The invention relates to a process for manufacturing liquid packaging board and to a method by which the properties of liquid packaging boards can be improved, in particular their resistance to the penetration of liquid.
The use of peracetic acid for the bleaching of chemical pulps is known, for example, from Japanese patent publication JP 57-21591. Bleaching processes of this type aim at removing lignin from the pulp, and in this case the question is not of any intention to modify the fiber surface for the sizing process, as is the case in the process according to the present invention described below.
From patent application FI 974575 there is known a process for bleaching chemical pulps, the process comprising an after-bleaching step wherein peracetic acid is used in the presence of an alkaline-earth metal compound. The purpose of this after-bleaching is specifically to improve the brightness of the pulp.
Patent publication FI 104339 discloses a process wherein a bleached stock (chemical pulp) is modified with peracetic acid before neutral sizing. The method relates to a process for manufacturing fine paper, wherein the bleached chemical pulp is introduced, after a treatment with peracetic acid, into a papermaking process wherein a neutral size is used. In the process disclosed in the publication, the pulp being treated must be bleached (brightness >85% ISO and kappa number <4). FI-04339 thus relates to a process wherein, before the peracetic acid treatment, lignin is removed from the pulp to be treated. In the process according to the invention described hereinafter, the pulp to be treated contains a significant amount of lignin, and the sizing is carried out with a sizing composition containing a resin size.
Publication Tappi 2/1965, Vol. 48, No. 2 (Paper Bleaching—A new Process, W. H. Rapson et al.) discloses a process for bleaching paper with, for example, peracetic acid. This process aims at increasing the brightness of the paper product. In the process disclosed, peracetic acid is used in considerably large amounts, for example, on page 68, second paragraph, the dose is approx. 1.2-2.5% (i.e. 12-5 kg/ton of pulp). Such a dose may dissolve a considerable amount of lignin etc. out of the pulp, whereby the papermaking process may be severely disturbed.
The use of peracids as biocides is known, for example, from publication Kemia-Kemi, No. 3 (1995), Jyri Maunuksela, Mikrobien torjunta peretikkahapolla (Microbe Prevention with Peracetic Acid), pp. 242-244. Such a method aims only at destroying microbial populations in the paper machine. It is self-evident that peracetic acid, which is known as an effective biocide, inhibits microbial activity in the water circulation if it is present in a sufficient amount. The method disclosed in the publication uses so-called equilibrium peracetic acid, which contains considerable amounts of free acetic acid and hydrogen peroxide. The acetic acid and hydrogen peroxide present in the peracid may interfere with the papermaking process.
For use in the bleaching of mechanical pulps there have also been disclosed activators that together with hydrogen peroxide produce peracids. Such a method is disclosed, for example, in publication Appita Journal Vol. 51, No. 4, pp. 306-310 (C. Leduc et al.). The method aims at increasing pulp brightness. The method also has the disadvantage of considerably large doses of chemicals.

**Written problem**
Please carry on the passage about peracetic acid and liquid packaging board from its last sentence.

Click-target data
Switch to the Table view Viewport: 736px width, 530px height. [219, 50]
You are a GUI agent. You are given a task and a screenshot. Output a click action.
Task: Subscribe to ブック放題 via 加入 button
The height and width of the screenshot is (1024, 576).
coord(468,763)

**Task response**
There have also been presented bleaching methods based on peracid, aiming at improving the brightness of the pulp as compared with conventional bleaching methods. Such a method is disclosed, for example, in publication Pulp and Paper Magazine of Canada, Convention Issue, 1972, pp. 123-131, and in issue 3/1968, pp. 51-60, of the same magazine. The peracid doses used in these methods are very large, typically 1% (i.e. 10 kg/ton of pulp), and thus they dissolve a considerable amount of lignin from the surfaces of fibers. Furthermore, these methods aim at increasing the brightness of the pulp, i.e. bleaching.
Furthermore, from publication WO-00/77301 A1 there is known a method for improving the opacity of mechanical pulp by adding a percarboxylic acid to a bleaching solution that contains hydrogen peroxide or by treating with a percarboxylic acid a mechanical pulp that has been bleached with hydrogen peroxide or dithionite. This process produces paper having a high opacity.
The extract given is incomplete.